EXCERPTED RECORDS:
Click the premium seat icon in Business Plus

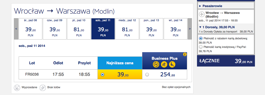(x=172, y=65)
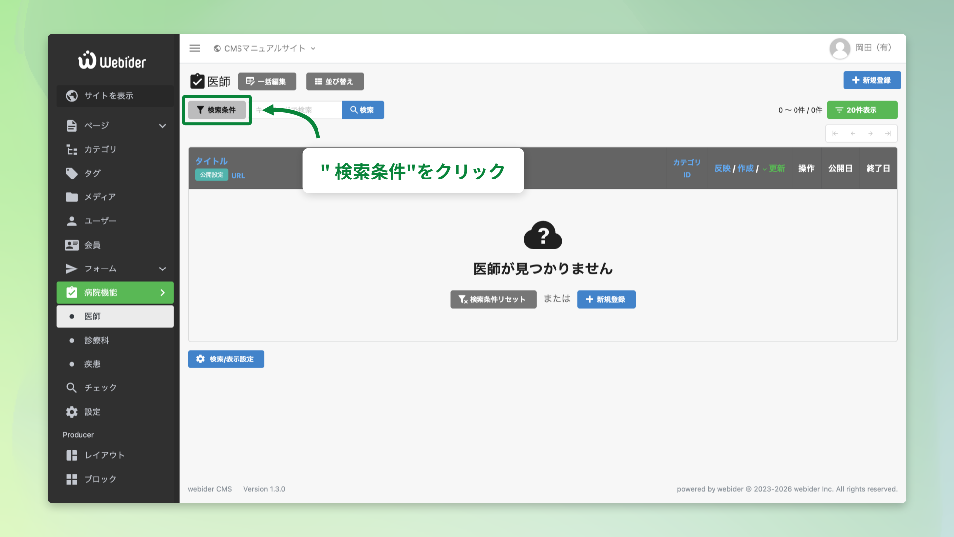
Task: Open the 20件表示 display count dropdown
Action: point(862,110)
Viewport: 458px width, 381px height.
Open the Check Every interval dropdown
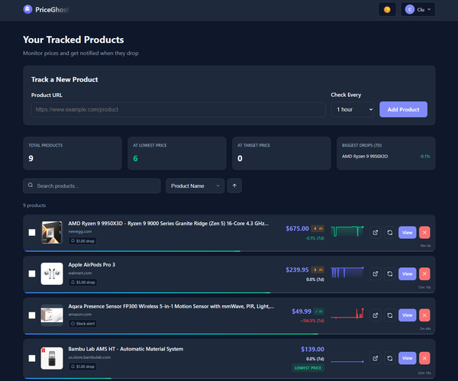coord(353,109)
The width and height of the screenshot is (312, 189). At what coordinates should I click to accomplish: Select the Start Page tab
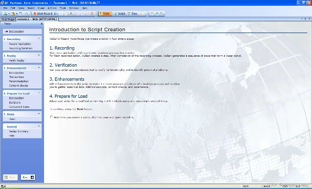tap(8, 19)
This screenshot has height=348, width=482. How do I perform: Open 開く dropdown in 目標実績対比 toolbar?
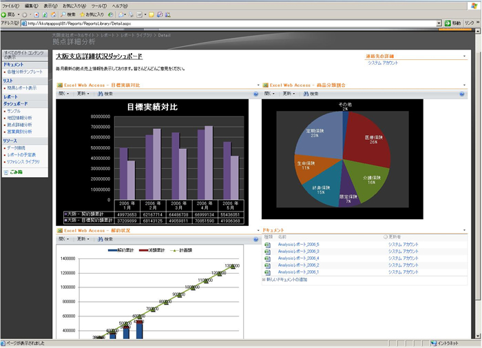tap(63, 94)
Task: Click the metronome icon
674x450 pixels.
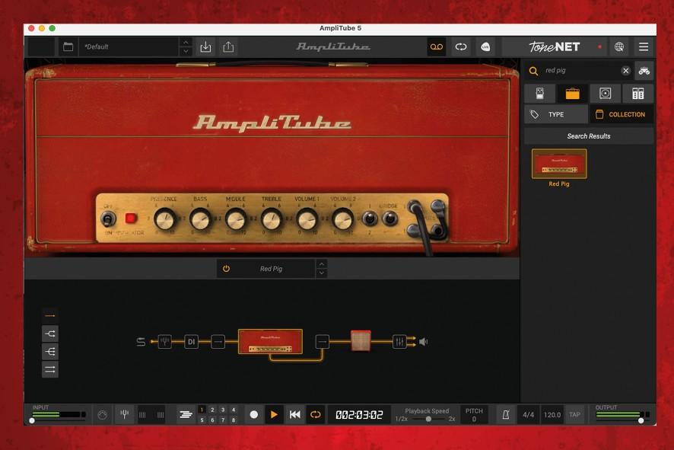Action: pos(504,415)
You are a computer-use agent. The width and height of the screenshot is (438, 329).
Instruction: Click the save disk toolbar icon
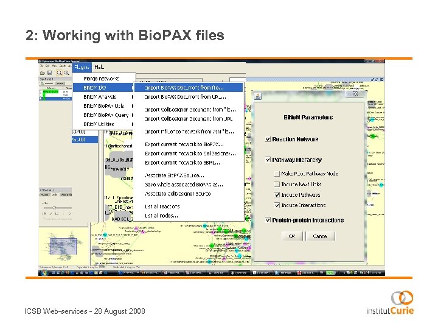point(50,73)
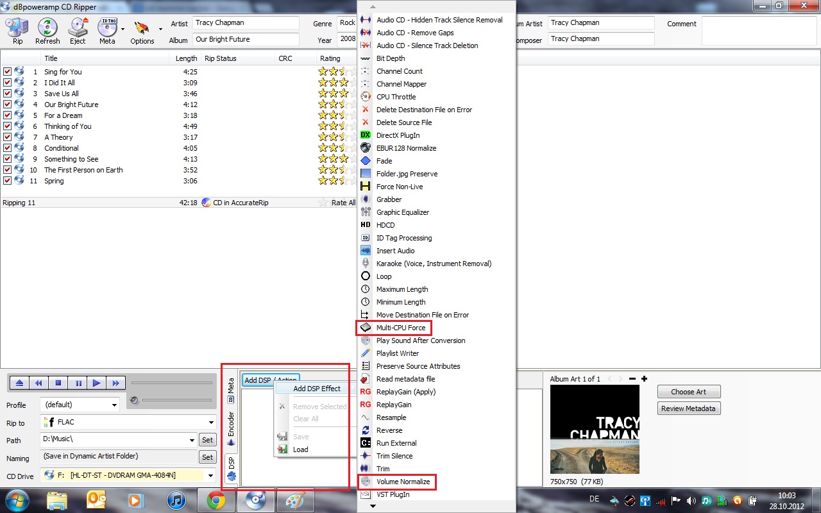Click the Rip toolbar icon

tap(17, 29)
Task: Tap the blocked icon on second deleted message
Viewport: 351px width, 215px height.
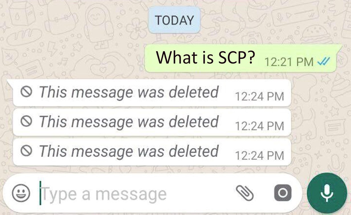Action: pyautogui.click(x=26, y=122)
---
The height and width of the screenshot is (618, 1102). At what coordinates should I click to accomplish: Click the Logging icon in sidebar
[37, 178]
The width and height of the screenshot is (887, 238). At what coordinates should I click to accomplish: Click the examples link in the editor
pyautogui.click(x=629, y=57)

AIM OF THE TASK:
Switch "screenshot" to "screen capture" in the lines starting with the one that contains "Click the premium seat icon in Business Plus" and going on through the one that contains "Action: pyautogui.click(x=26, y=122)", and write those lines out again with nothing else changed. Leave the pictures out of your answer.

SOLUTION:
Click the premium seat icon in Business Plus

(x=172, y=65)
Task: Open the 20件表示 display count dropdown
Action: point(862,110)
Viewport: 458px width, 381px height.
Open the Check Every interval dropdown
coord(353,109)
The width and height of the screen capture is (312, 189). At what coordinates should I click to accomplish: Select the Start Page tab
tap(8, 19)
This screen capture has height=348, width=482. How do I perform: Open 開く dropdown in 目標実績対比 toolbar?
tap(63, 94)
Task: Click the metronome icon
674x450 pixels.
Action: pos(504,415)
You are a computer-use agent. The width and height of the screen capture is (438, 329).
Instruction: Click the save disk toolbar icon
point(50,73)
Click the Rip toolbar icon

tap(17, 29)
Task: Tap the blocked icon on second deleted message
Viewport: 351px width, 215px height.
Action: pyautogui.click(x=26, y=122)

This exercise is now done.